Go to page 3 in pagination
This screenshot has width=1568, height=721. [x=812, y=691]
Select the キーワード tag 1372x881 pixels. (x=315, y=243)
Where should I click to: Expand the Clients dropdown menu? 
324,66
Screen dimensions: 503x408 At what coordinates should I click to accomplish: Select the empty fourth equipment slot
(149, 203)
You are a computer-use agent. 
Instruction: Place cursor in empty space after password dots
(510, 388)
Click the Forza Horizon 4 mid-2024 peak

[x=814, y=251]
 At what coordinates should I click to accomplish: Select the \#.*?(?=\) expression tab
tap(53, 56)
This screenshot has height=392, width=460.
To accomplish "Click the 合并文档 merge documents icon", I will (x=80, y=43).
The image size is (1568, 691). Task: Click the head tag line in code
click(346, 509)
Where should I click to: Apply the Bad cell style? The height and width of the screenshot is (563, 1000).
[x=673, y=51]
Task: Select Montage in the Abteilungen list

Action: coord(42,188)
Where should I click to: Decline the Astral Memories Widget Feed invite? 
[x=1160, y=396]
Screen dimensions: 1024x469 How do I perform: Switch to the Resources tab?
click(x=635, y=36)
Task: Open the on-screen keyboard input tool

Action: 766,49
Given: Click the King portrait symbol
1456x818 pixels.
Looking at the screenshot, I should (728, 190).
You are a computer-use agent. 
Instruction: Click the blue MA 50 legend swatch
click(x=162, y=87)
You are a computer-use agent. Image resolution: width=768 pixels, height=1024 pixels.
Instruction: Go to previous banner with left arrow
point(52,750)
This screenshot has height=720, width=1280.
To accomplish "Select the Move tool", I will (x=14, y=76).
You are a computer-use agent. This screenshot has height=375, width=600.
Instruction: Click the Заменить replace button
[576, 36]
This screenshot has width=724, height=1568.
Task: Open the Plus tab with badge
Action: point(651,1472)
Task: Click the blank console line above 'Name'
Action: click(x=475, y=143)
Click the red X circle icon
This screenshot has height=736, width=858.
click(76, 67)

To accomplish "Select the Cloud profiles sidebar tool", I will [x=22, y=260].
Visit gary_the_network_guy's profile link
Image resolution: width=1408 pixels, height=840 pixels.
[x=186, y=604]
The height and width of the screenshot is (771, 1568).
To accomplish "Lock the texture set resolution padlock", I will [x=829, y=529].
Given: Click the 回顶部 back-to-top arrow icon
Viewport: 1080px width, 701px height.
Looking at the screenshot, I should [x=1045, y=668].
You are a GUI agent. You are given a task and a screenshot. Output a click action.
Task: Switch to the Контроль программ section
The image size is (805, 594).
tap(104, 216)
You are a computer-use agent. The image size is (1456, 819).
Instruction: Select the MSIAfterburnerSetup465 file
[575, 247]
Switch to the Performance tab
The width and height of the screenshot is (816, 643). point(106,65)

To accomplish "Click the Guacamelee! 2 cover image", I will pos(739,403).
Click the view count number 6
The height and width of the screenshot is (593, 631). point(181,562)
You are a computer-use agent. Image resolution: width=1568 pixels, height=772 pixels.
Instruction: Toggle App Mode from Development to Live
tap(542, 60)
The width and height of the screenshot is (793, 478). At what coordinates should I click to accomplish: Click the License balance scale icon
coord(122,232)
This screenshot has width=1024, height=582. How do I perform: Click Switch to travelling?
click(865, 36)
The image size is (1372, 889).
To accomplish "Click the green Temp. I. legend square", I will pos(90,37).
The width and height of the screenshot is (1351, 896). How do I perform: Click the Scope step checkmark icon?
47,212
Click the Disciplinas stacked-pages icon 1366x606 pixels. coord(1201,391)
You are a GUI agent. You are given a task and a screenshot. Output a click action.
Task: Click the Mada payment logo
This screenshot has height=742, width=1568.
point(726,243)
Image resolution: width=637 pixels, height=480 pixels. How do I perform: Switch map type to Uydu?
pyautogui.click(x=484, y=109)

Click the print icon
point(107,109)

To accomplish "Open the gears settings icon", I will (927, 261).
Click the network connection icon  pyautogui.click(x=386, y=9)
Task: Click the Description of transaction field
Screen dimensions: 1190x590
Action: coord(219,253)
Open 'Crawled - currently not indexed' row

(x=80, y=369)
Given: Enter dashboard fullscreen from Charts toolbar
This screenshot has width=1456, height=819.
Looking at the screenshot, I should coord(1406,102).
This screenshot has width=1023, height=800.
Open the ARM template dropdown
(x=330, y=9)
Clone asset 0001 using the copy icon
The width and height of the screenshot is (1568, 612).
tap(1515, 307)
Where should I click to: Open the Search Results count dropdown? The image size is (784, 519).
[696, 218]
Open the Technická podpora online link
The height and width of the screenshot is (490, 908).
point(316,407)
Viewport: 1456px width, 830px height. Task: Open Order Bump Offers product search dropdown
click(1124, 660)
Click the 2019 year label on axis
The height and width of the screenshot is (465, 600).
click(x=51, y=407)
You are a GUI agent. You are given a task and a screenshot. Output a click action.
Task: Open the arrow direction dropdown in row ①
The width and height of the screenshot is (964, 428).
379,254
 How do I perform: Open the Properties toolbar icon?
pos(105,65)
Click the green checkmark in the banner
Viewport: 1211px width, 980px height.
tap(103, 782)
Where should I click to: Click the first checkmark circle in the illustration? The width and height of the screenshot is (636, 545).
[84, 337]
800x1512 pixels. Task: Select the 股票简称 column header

+ + + + + + +

▸ **Task to complete**: Copy every one of the items above word for word, leaving nothing out.

▸ **Answer in full**:
Go to page 3 in pagination
This screenshot has width=1568, height=721. [x=812, y=691]
Select the キーワード tag 1372x881 pixels. (x=315, y=243)
Where should I click to: Expand the Clients dropdown menu? 
324,66
Screen dimensions: 503x408 At what coordinates should I click to accomplish: Select the empty fourth equipment slot
(149, 203)
You are a computer-use agent. 
Instruction: Place cursor in empty space after password dots
(510, 388)
Click the Forza Horizon 4 mid-2024 peak

[x=814, y=251]
 At what coordinates should I click to accomplish: Select the \#.*?(?=\) expression tab
tap(53, 56)
This screenshot has height=392, width=460.
To accomplish "Click the 合并文档 merge documents icon", I will (x=80, y=43).
The image size is (1568, 691). Task: Click the head tag line in code
click(346, 509)
Where should I click to: Apply the Bad cell style? The height and width of the screenshot is (563, 1000).
[x=673, y=51]
Task: Select Montage in the Abteilungen list

Action: coord(42,188)
Where should I click to: Decline the Astral Memories Widget Feed invite? 
[x=1160, y=396]
Screen dimensions: 1024x469 How do I perform: Switch to the Resources tab?
click(x=635, y=36)
Task: Open the on-screen keyboard input tool

Action: 766,49
Given: Click the King portrait symbol
1456x818 pixels.
Looking at the screenshot, I should (728, 190).
You are a computer-use agent. 
Instruction: Click the blue MA 50 legend swatch
click(x=162, y=87)
You are a computer-use agent. Image resolution: width=768 pixels, height=1024 pixels.
Instruction: Go to previous banner with left arrow
point(52,750)
This screenshot has height=720, width=1280.
To accomplish "Select the Move tool", I will (x=14, y=76).
You are a computer-use agent. This screenshot has height=375, width=600.
Instruction: Click the Заменить replace button
[576, 36]
This screenshot has width=724, height=1568.
Task: Open the Plus tab with badge
Action: point(651,1472)
Task: Click the blank console line above 'Name'
Action: click(x=475, y=143)
Click the red X circle icon
This screenshot has height=736, width=858.
click(76, 67)

To accomplish "Select the Cloud profiles sidebar tool", I will [x=22, y=260].
Visit gary_the_network_guy's profile link
Image resolution: width=1408 pixels, height=840 pixels.
[x=186, y=604]
The height and width of the screenshot is (771, 1568).
To accomplish "Lock the texture set resolution padlock", I will [x=829, y=529].
Given: Click the 回顶部 back-to-top arrow icon
Viewport: 1080px width, 701px height.
Looking at the screenshot, I should [x=1045, y=668].
You are a GUI agent. You are given a task and a screenshot. Output a click action.
Task: Switch to the Контроль программ section
The image size is (805, 594).
tap(104, 216)
You are a computer-use agent. The image size is (1456, 819).
Instruction: Select the MSIAfterburnerSetup465 file
[575, 247]
Switch to the Performance tab
The width and height of the screenshot is (816, 643). point(106,65)

To accomplish "Click the Guacamelee! 2 cover image", I will pos(739,403).
Click the view count number 6
The height and width of the screenshot is (593, 631). point(181,562)
You are a computer-use agent. Image resolution: width=1568 pixels, height=772 pixels.
Instruction: Toggle App Mode from Development to Live
tap(542, 60)
The width and height of the screenshot is (793, 478). At what coordinates should I click to accomplish: Click the License balance scale icon
coord(122,232)
This screenshot has width=1024, height=582. How do I perform: Click Switch to travelling?
click(865, 36)
The image size is (1372, 889).
To accomplish "Click the green Temp. I. legend square", I will pos(90,37).
The width and height of the screenshot is (1351, 896). How do I perform: Click the Scope step checkmark icon?
47,212
Click the Disciplinas stacked-pages icon 1366x606 pixels. coord(1201,391)
You are a GUI agent. You are given a task and a screenshot. Output a click action.
Task: Click the Mada payment logo
This screenshot has height=742, width=1568.
point(726,243)
Image resolution: width=637 pixels, height=480 pixels. How do I perform: Switch map type to Uydu?
pyautogui.click(x=484, y=109)

Click the print icon
point(107,109)

To accomplish "Open the gears settings icon", I will (927, 261).
Click the network connection icon  pyautogui.click(x=386, y=9)
Task: Click the Description of transaction field
Screen dimensions: 1190x590
Action: coord(219,253)
Open 'Crawled - currently not indexed' row

(x=80, y=369)
Given: Enter dashboard fullscreen from Charts toolbar
This screenshot has width=1456, height=819.
Looking at the screenshot, I should coord(1406,102).
This screenshot has width=1023, height=800.
Open the ARM template dropdown
(x=330, y=9)
Clone asset 0001 using the copy icon
The width and height of the screenshot is (1568, 612).
tap(1515, 307)
Where should I click to: Open the Search Results count dropdown? The image size is (784, 519).
[696, 218]
Open the Technická podpora online link
The height and width of the screenshot is (490, 908).
point(316,407)
Viewport: 1456px width, 830px height. Task: Open Order Bump Offers product search dropdown
click(1124, 660)
Click the 2019 year label on axis
The height and width of the screenshot is (465, 600).
click(x=51, y=407)
You are a GUI agent. You are given a task and a screenshot. Output a click action.
Task: Open the arrow direction dropdown in row ①
The width and height of the screenshot is (964, 428).
379,254
 How do I perform: Open the Properties toolbar icon?
pos(105,65)
Click the green checkmark in the banner
Viewport: 1211px width, 980px height.
tap(103, 782)
Where should I click to: Click the first checkmark circle in the illustration? The width and height of the screenshot is (636, 545).
[84, 337]
800x1512 pixels. Task: Select the 股票简称 column header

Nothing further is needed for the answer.